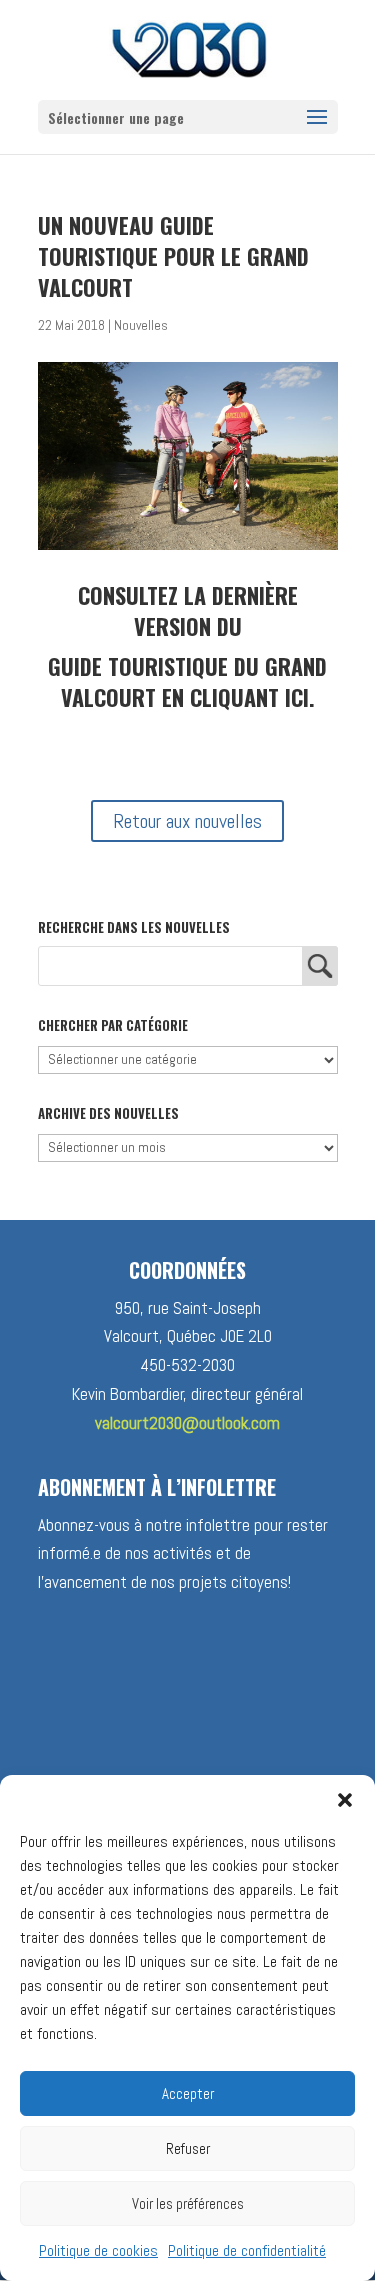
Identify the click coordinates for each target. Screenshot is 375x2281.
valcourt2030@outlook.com (187, 1423)
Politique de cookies (98, 2250)
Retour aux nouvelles (187, 821)
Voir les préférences (188, 2203)
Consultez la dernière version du (188, 610)
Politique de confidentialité (247, 2250)
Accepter (188, 2093)
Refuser (188, 2148)
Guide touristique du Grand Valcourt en (187, 681)
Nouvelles (141, 325)
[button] (345, 1800)
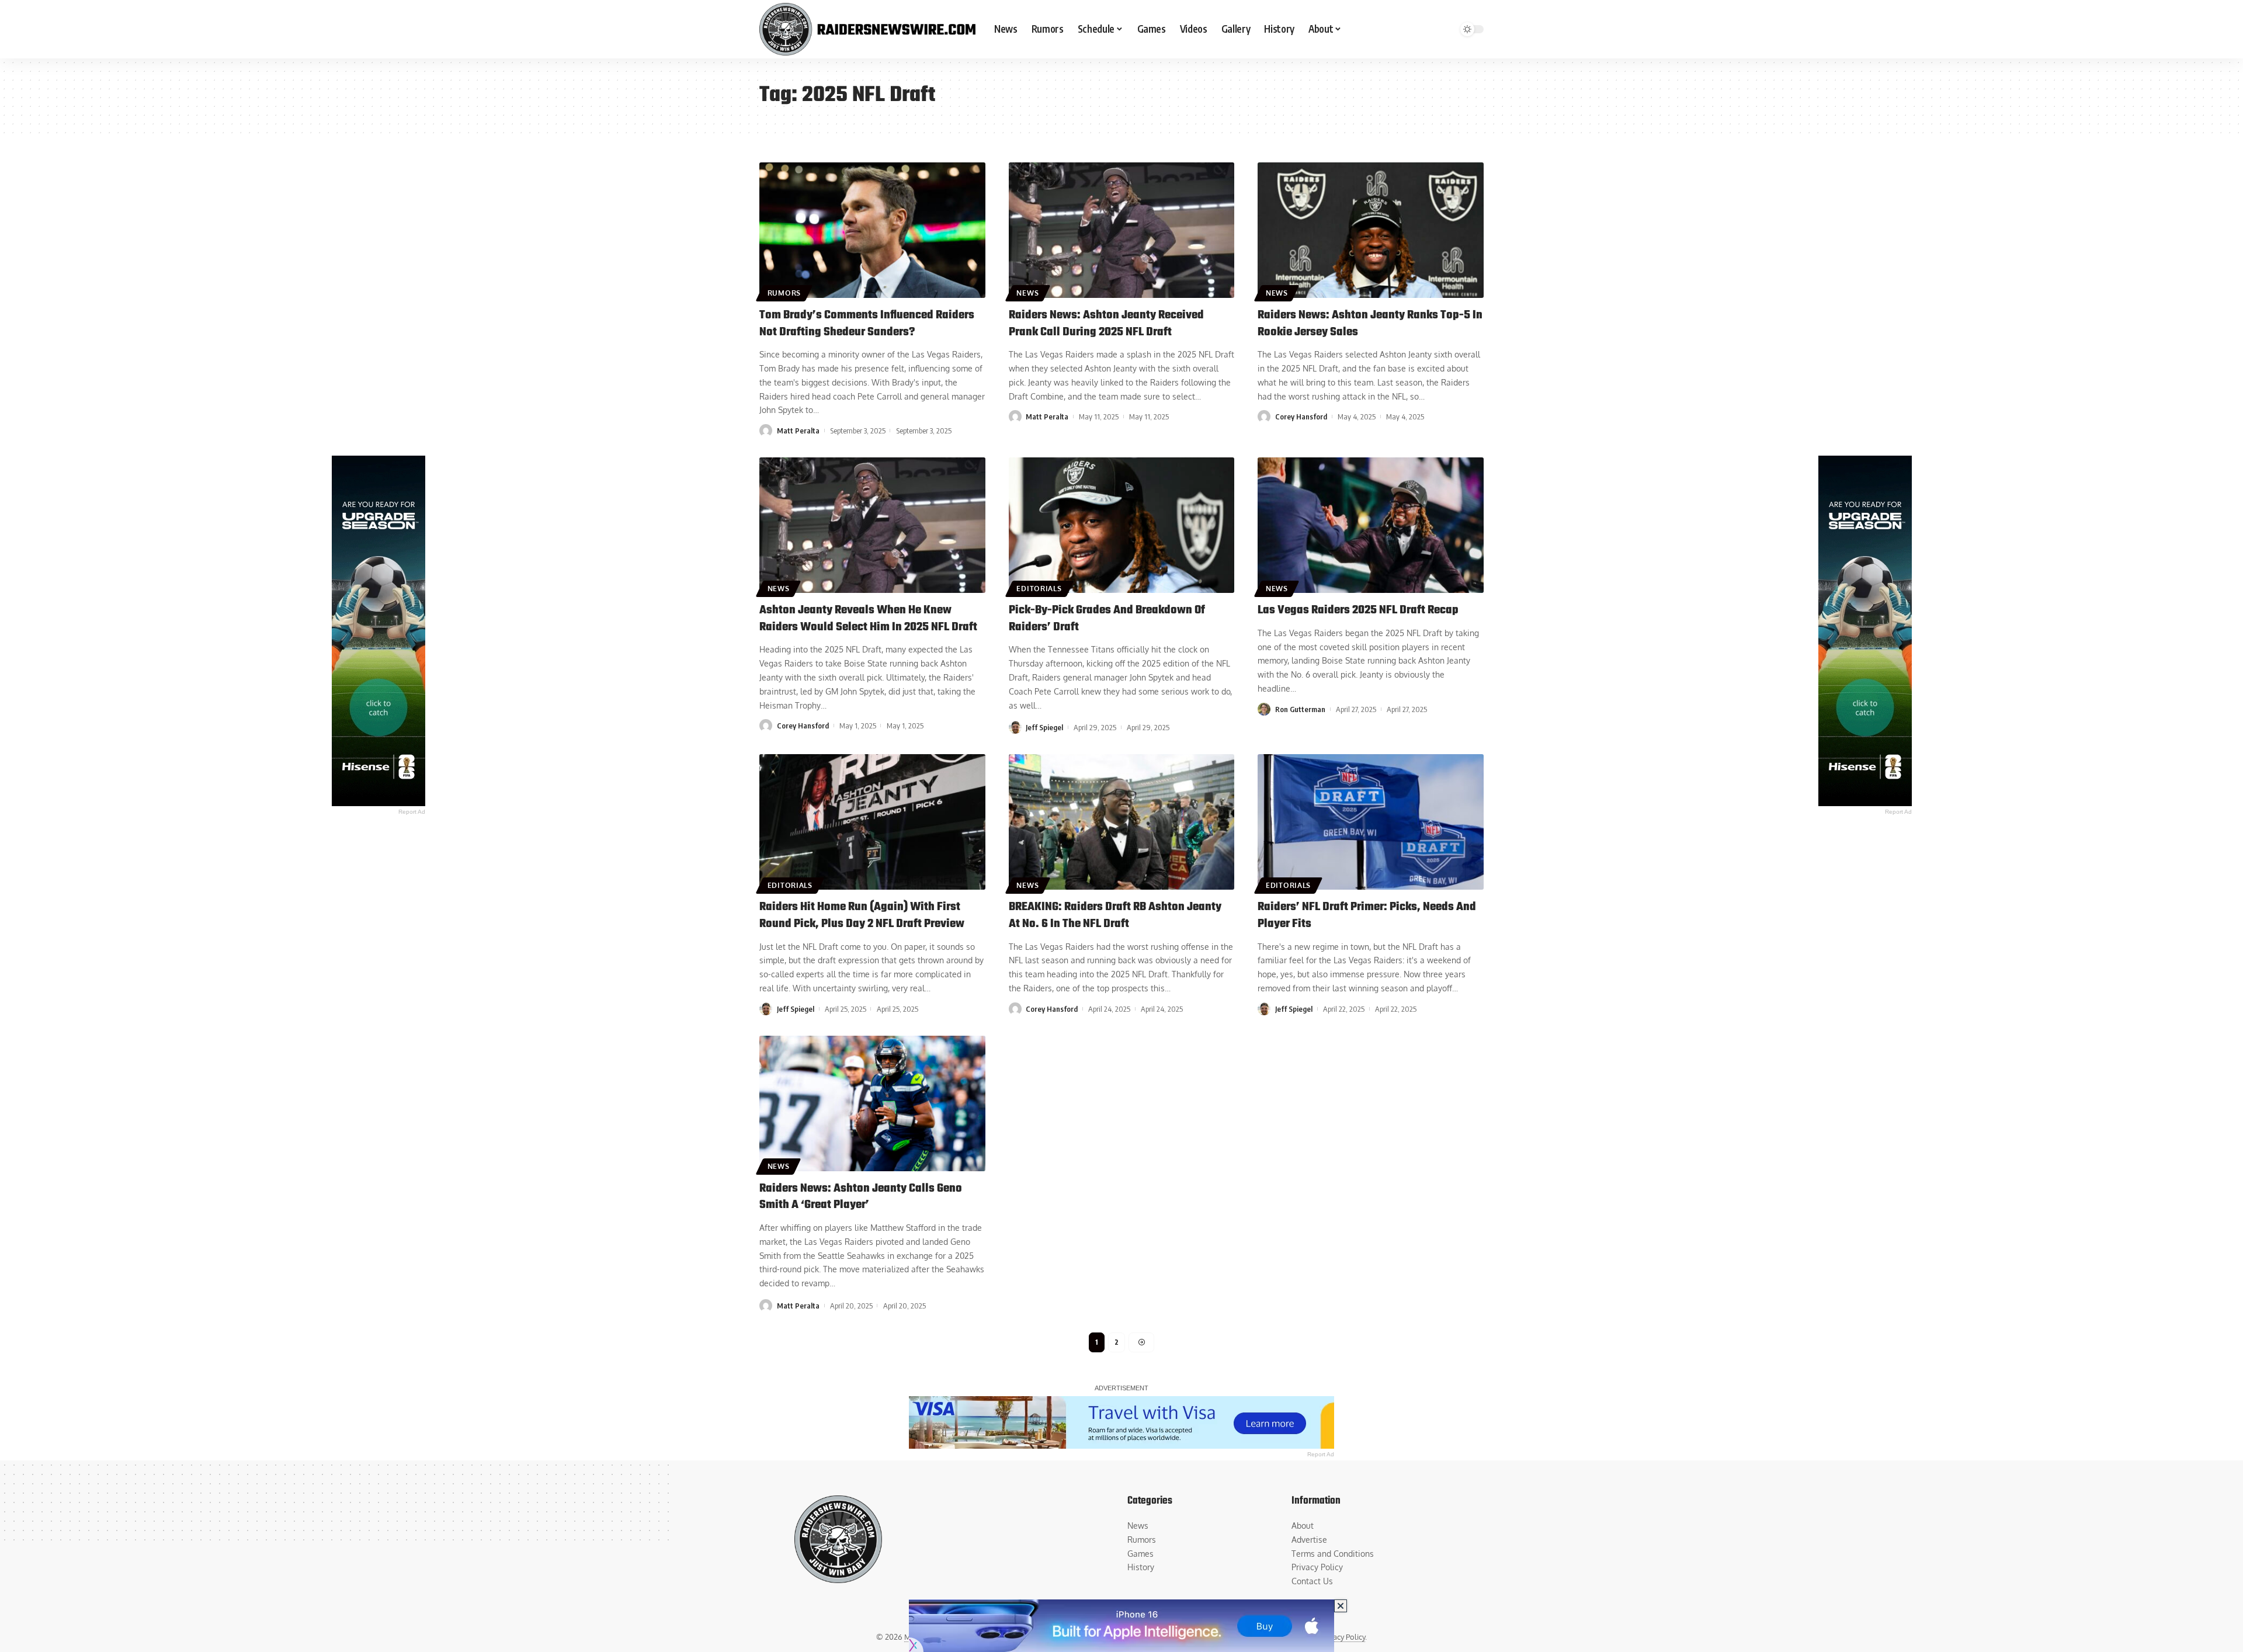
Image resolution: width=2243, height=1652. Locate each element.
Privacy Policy (1342, 1636)
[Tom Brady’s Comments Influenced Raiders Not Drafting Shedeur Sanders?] (872, 230)
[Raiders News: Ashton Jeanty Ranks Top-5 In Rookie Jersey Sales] (1371, 230)
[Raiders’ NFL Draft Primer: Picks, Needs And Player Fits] (1371, 822)
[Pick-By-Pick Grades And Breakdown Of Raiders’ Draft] (1122, 525)
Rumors (784, 293)
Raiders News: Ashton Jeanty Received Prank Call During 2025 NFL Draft (1106, 323)
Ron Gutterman (1300, 709)
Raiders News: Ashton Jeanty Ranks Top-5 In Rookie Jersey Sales (1370, 323)
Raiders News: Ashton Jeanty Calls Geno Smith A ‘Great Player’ (860, 1196)
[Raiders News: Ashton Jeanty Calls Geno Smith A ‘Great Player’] (872, 1103)
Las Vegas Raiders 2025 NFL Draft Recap (1358, 610)
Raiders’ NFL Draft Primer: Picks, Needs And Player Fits (1367, 915)
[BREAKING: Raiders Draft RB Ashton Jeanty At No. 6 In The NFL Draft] (1122, 822)
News (1027, 293)
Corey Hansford (1301, 416)
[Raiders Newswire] (867, 29)
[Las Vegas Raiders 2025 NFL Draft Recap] (1371, 525)
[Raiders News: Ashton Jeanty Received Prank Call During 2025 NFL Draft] (1122, 230)
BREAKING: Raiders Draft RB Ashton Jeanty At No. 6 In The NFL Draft (1115, 915)
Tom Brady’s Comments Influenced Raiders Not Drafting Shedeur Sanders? (866, 323)
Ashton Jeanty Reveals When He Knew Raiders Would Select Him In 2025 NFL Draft (868, 618)
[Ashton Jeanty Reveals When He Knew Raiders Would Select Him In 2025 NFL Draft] (872, 525)
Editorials (1038, 588)
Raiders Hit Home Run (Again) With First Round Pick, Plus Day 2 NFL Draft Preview (861, 915)
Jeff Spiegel (1044, 727)
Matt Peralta (798, 430)
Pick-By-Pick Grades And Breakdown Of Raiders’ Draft (1107, 618)
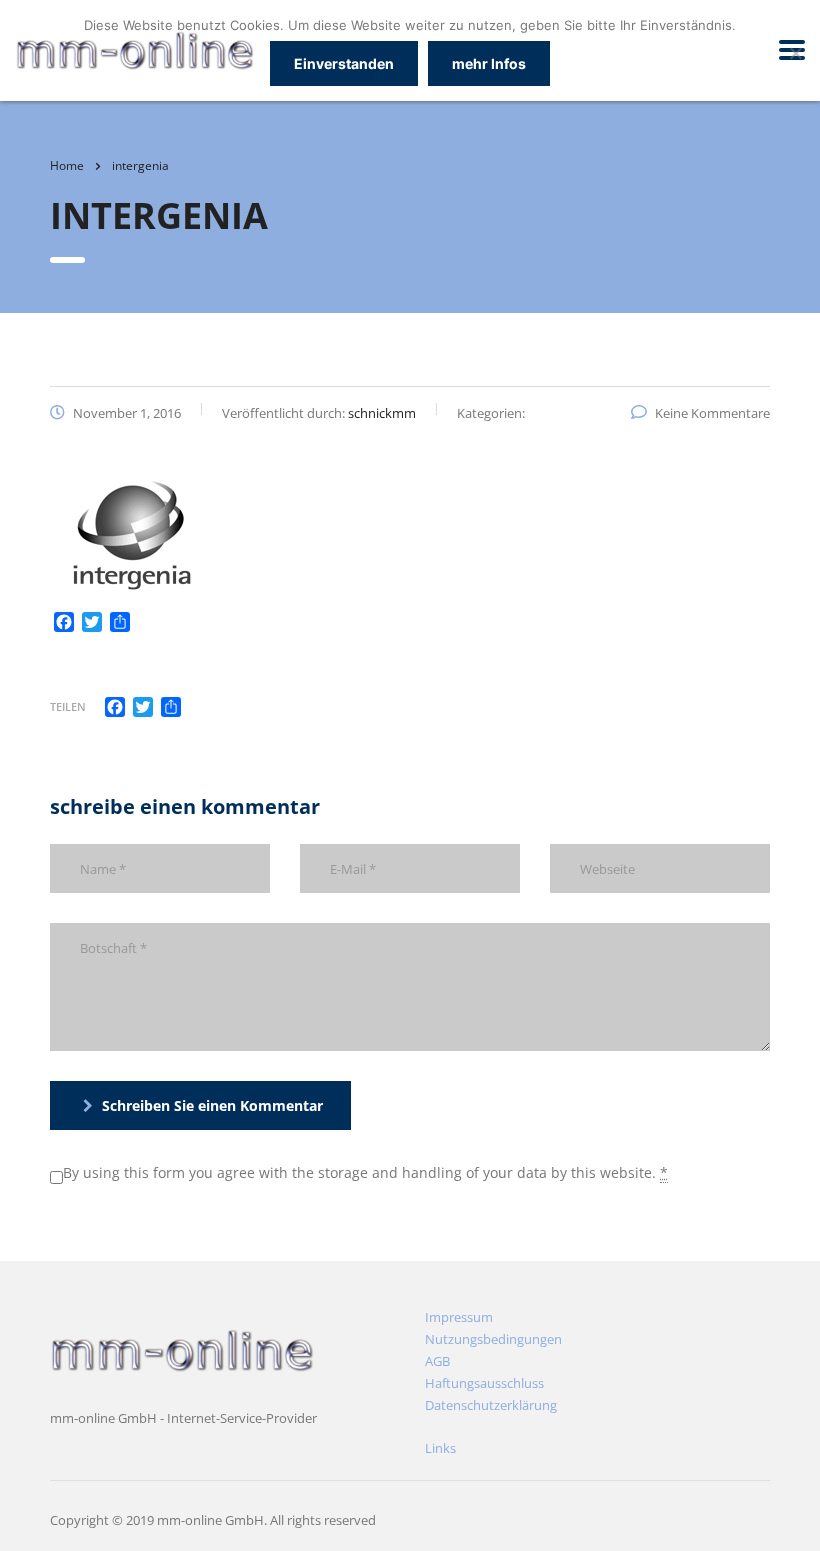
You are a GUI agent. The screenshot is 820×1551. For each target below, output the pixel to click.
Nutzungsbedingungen (493, 1339)
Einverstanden (344, 63)
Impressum (459, 1317)
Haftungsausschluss (484, 1383)
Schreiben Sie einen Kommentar (212, 1105)
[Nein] (795, 53)
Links (440, 1448)
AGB (437, 1361)
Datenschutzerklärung (491, 1405)
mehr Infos (489, 63)
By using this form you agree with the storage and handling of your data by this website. (365, 1172)
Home (67, 165)
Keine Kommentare (712, 413)
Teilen (68, 706)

——————————

▶ Brief
Using the entries above, repeat exactly the lines from the one with "[Ashton Jeanty Reveals" to the one with "You are a GUI", both included, and leave the pictures behind.

▶ Task solution
[Ashton Jeanty Reveals When He Knew Raiders Would Select Him In 2025 NFL Draft] (872, 525)
Editorials (1038, 588)
Raiders Hit Home Run (Again) With First Round Pick, Plus Day 2 NFL Draft Preview (861, 915)
Jeff Spiegel (1044, 727)
Matt Peralta (798, 430)
Pick-By-Pick Grades And Breakdown Of Raiders’ Draft (1107, 618)
You are a GUI agent. The screenshot is 820×1551. For each target below, output the pixel to click.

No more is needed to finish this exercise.